Reasoning tokens count as output. The OpenAI API returns them in usage.completion_tokens_details.reasoning_tokens, but they are billed at the output rate. Miss this and you under-count cost on every Thinking-mode call. For the full pricing math see the GPT-5.5 pricing breakdown.

Now wrap the OpenAI client. Every call goes through one function. That function takes metadata, makes the request, and writes the event.

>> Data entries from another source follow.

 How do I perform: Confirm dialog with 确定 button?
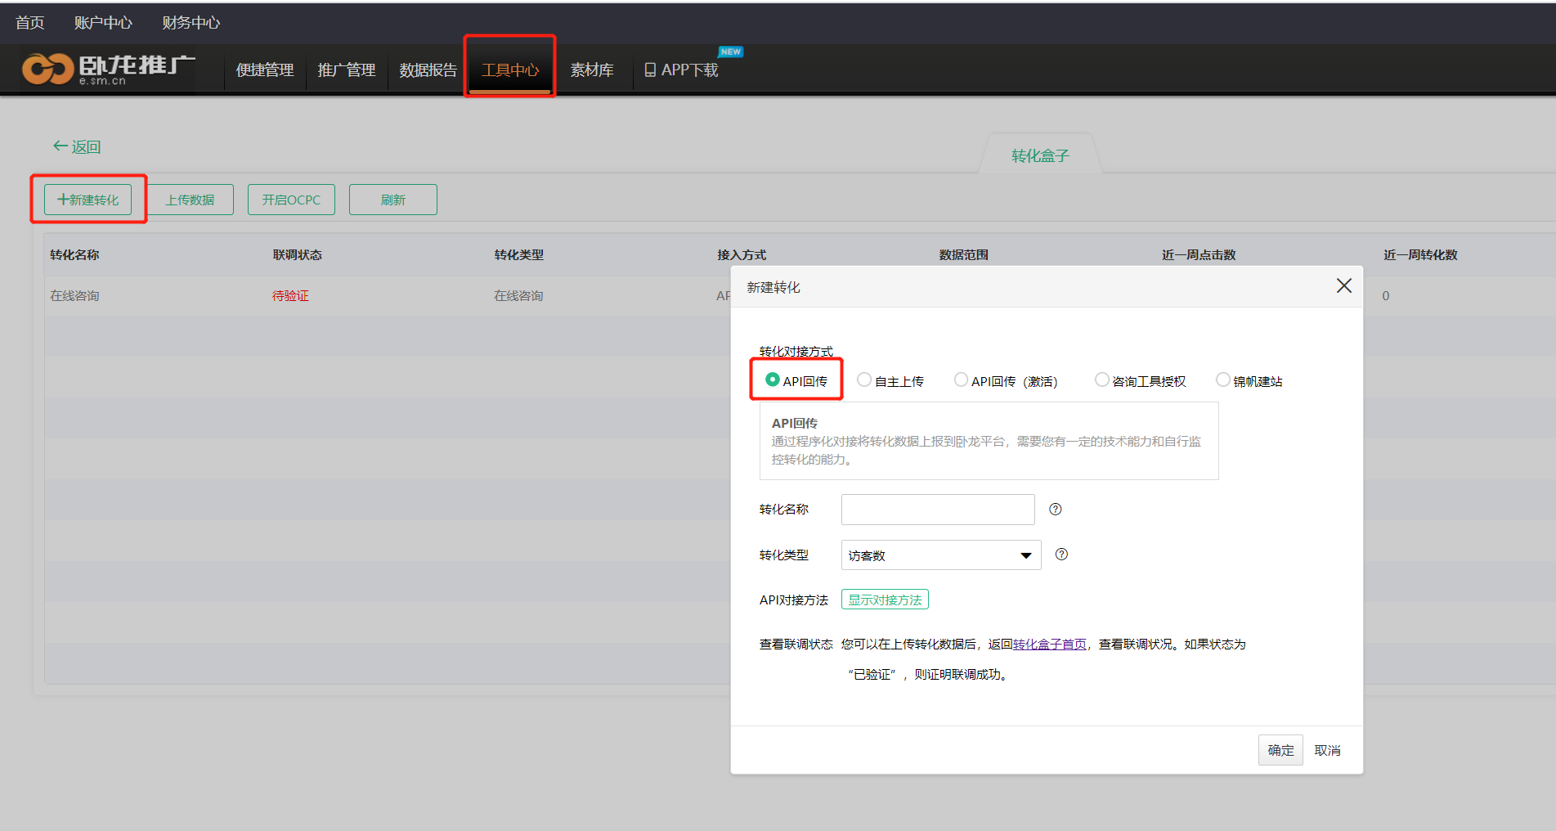click(x=1280, y=750)
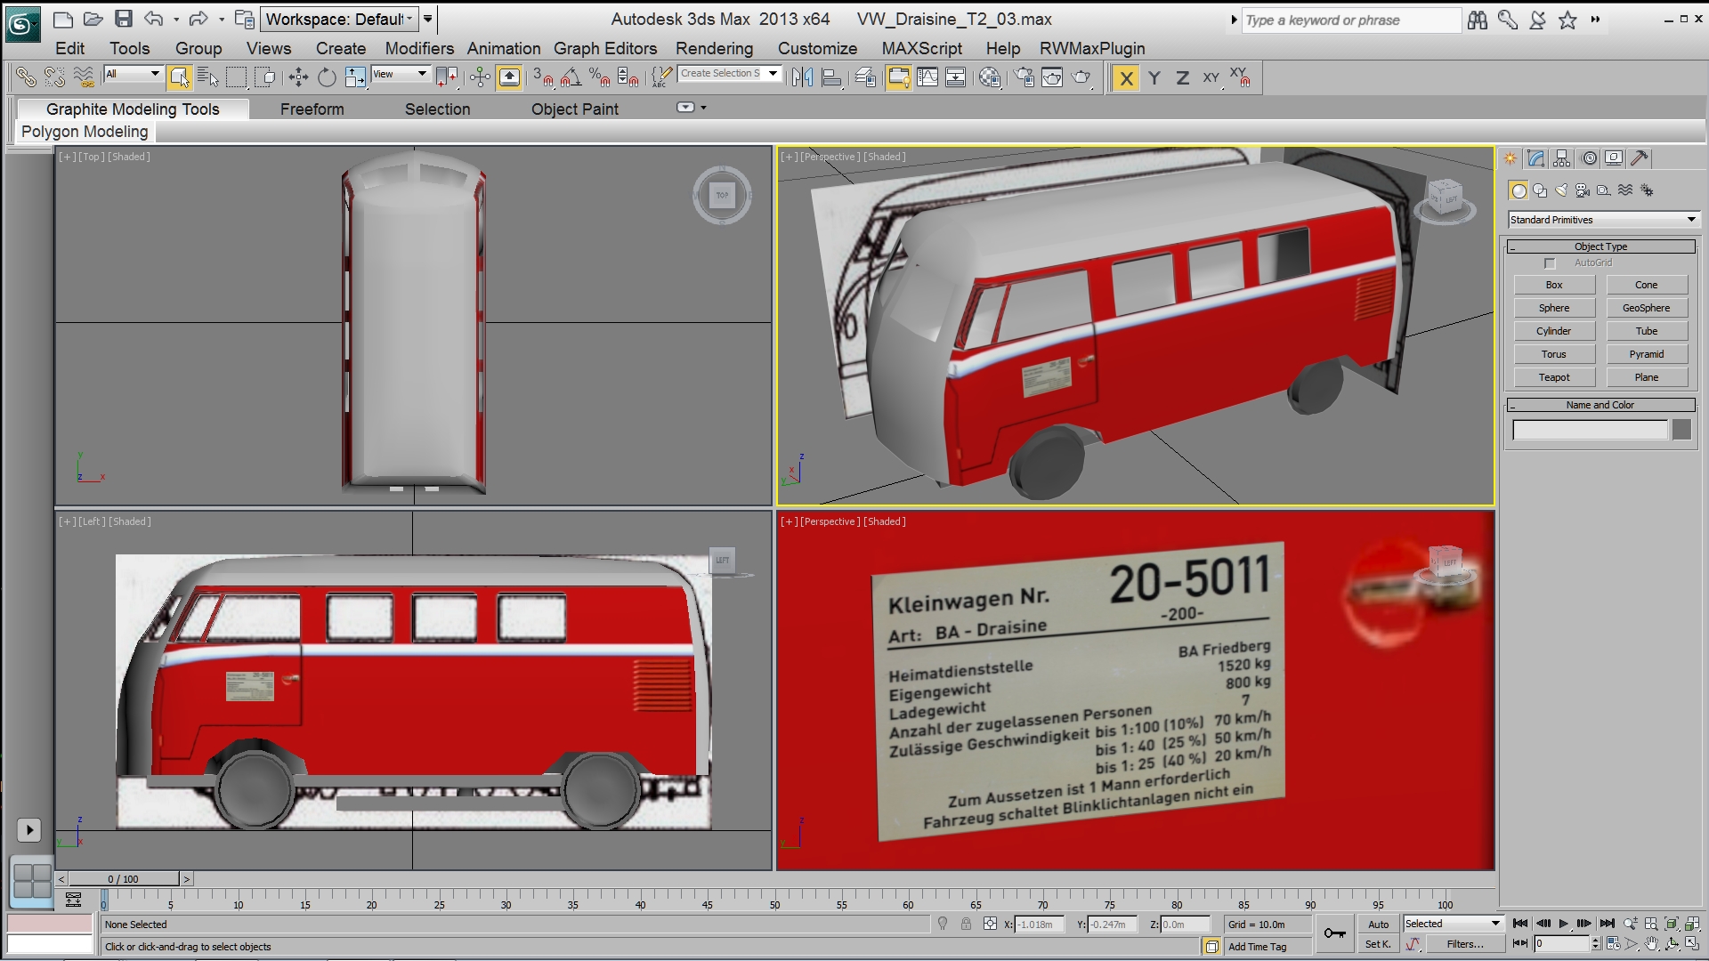Open the Material Editor icon
Screen dimensions: 1709x961
click(x=990, y=77)
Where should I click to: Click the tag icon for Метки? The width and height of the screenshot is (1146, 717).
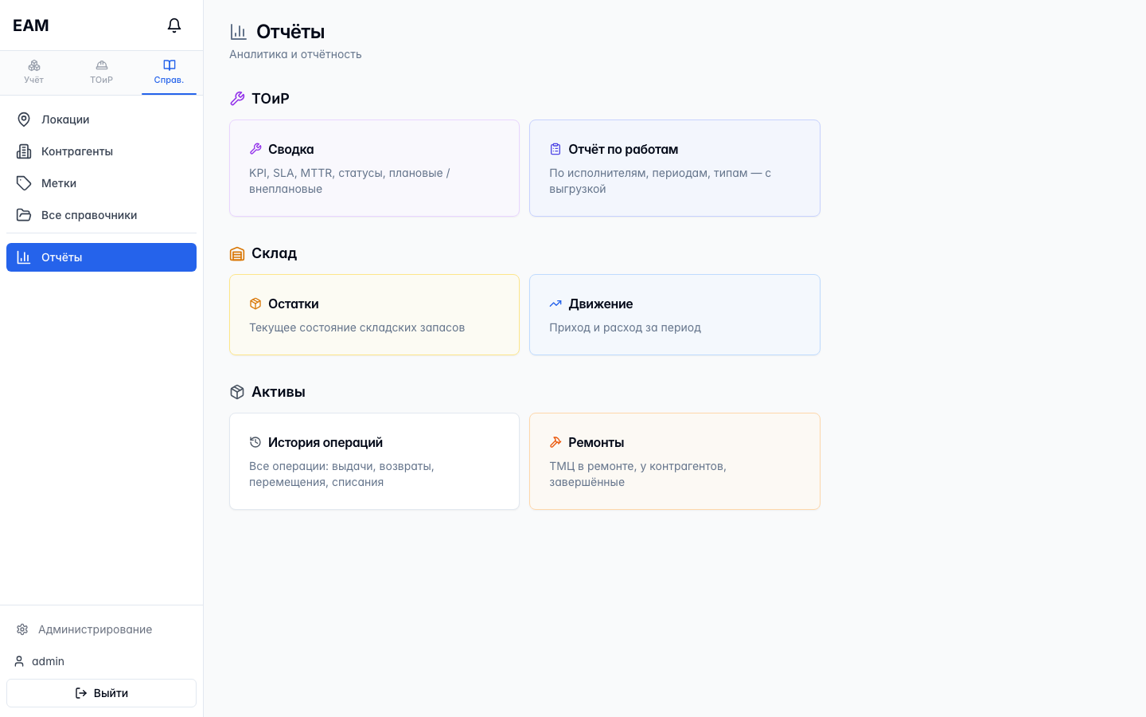click(x=24, y=183)
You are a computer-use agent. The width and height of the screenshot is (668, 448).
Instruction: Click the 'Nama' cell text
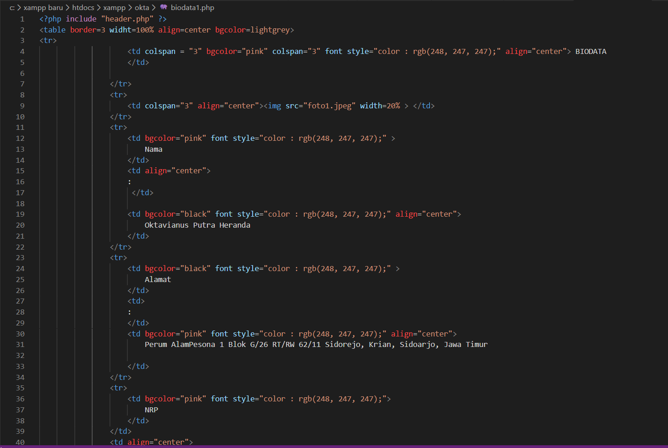coord(154,149)
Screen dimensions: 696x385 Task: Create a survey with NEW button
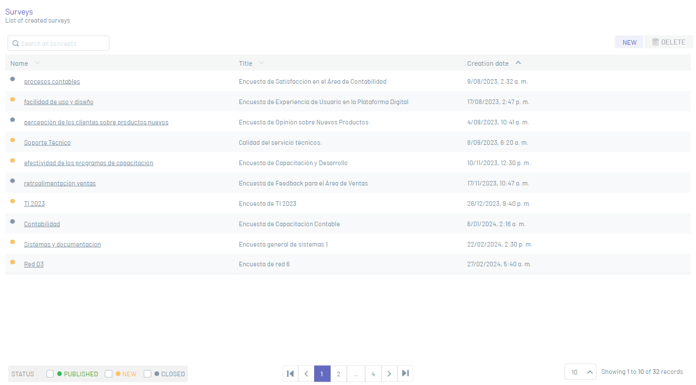click(x=629, y=42)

import time, uuid, json, logging
from openai import OpenAI

client = OpenAI()
logger = logging.getLogger("llm.cost")

def call_with_attribution(
    *, feature, route, customer_id, environment,
    model, messages, **openai_kwargs
):
    request_id = str(uuid.uuid4())
    started = time.time()
    error_code = None
    response = None

    try:
        response = client.chat.completions.create(
            model=model, messages=messages, **openai_kwargs
        )
    except Exception as e:
        error_code = getattr(e, "code", "unknown_error")
        raise
    finally:
        latency_ms = int((time.time() - started) * 1000)
        u = response.usage if response else None
        prompt_tokens     = getattr(u, "prompt_tokens", 0)
        completion_tokens = getattr(u, "completion_tokens", 0)
        cached_tokens     = getattr(getattr(u, "prompt_tokens_details", None), "cached_tokens", 0) or 0
        reasoning_tokens  = getattr(getattr(u, "completion_tokens_details", None), "reasoning_tokens", 0) or 0
        cost_usd = compute_cost_usd(model, prompt_tokens, cached_tokens, completion_tokens, reasoning_tokens)

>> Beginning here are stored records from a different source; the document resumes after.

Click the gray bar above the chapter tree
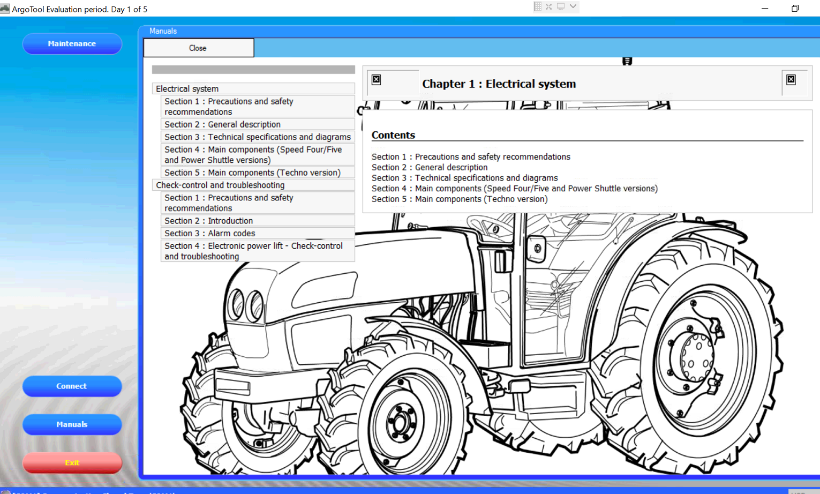 pyautogui.click(x=253, y=70)
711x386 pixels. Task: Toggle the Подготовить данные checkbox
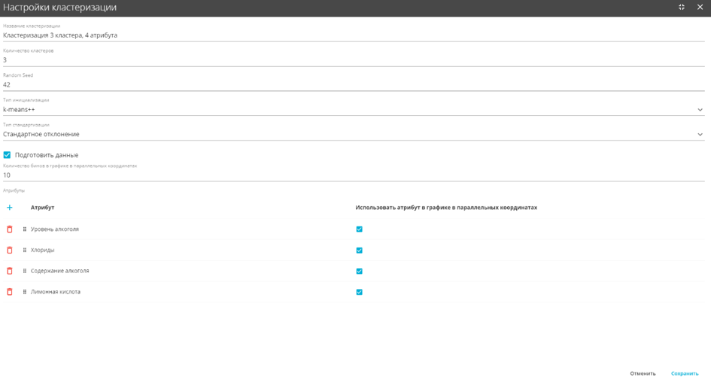[7, 155]
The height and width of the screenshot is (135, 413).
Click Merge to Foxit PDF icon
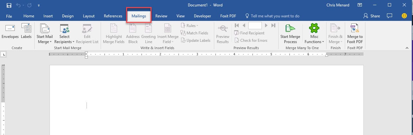355,29
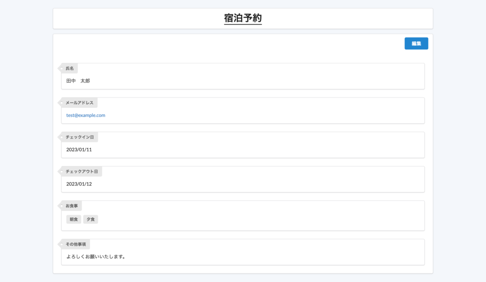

        logger.info(json.dumps({
            "event": "openai.request",
            "request_id": request_id,
            "feature": feature,
            "route": route,
            "customer_id": customer_id,
            "environment": environment,
            "model": model,
            "prompt_tokens": prompt_tokens,
            "completion_tokens": completion_tokens,
            "reasoning_tokens": reasoning_tokens,
            "cached_tokens": cached_tokens,
            "latency_ms": latency_ms,
            "cost_usd": cost_usd,
            "error_code": error_code,
        }))

    return response

That single wrapper is your cost-attribution surface. Every feature in your product calls it. The structured log line is your warehouse input. From here, ship the logs to BigQuery, ClickHouse, Snowflake, or Postgres via your existing log pipeline (Vector, Fluent Bit, Logstash, OTLP collector). No second pipeline. No extra service.

For Node.js teams, the shape is identical. Wrap the OpenAI SDK in a function that takes metadata, captures response.usage, computes cost, and writes a JSON line. If your platform already runs an event bus (Kafka, NATS, Pub/Sub), publish the event there instead of stdout and let downstream consumers fan it out to your warehouse and your alerting system.

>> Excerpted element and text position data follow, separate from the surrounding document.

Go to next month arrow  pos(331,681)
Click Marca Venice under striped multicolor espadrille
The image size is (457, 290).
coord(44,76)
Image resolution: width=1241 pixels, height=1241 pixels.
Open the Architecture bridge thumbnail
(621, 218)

Wire up cost tracking and test it with Apidog

You have the schema and the wrapper. Now turn it into something operational. Six steps.

1. Replace direct OpenAI calls with the wrapper. Grep your codebase for OpenAI( and client.chat.completions.create. Every hit becomes a call_with_attribution(...) call. Make feature and route mandatory arguments. Pass them at the call site, not from a global. If you forget to pass them, the function should raise, not default to “unknown.”

2. Emit structured logs. Log to stdout as JSON, one line per event. Set the logger level to INFO for these events specifically. Do not interleave them with debug noise. If you already use a structured logger (structlog, pino, winston), wire it into that.

3. Aggregate per feature in your warehouse. Once events land in BigQuery or ClickHouse, the queries write themselves:

SELECT
  feature,
  DATE_TRUNC(timestamp, DAY) AS day,
  COUNT(*) AS requests,
  SUM(cost_usd) AS spend_usd,
  SUM(prompt_tokens + completion_tokens) AS tokens,
  AVG(latency_ms) AS avg_latency_ms,
  SUM(cached_tokens) / NULLIF(SUM(prompt_tokens), 0) AS cache_hit_rate
FROM openai_events
WHERE environment = 'prod'
  AND timestamp >= TIMESTAMP_SUB(CURRENT_TIMESTAMP(), INTERVAL 30 DAY)
GROUP BY feature, day
ORDER BY day DESC, spend_usd DESC;

4. Chart spend per route. Point Grafana, Metabase, Looker, or Superset at the table. Build three views: spend per feature over time, spend per customer over time, and a top-20 route table sorted by yesterday’s spend. That is your daily ops dashboard.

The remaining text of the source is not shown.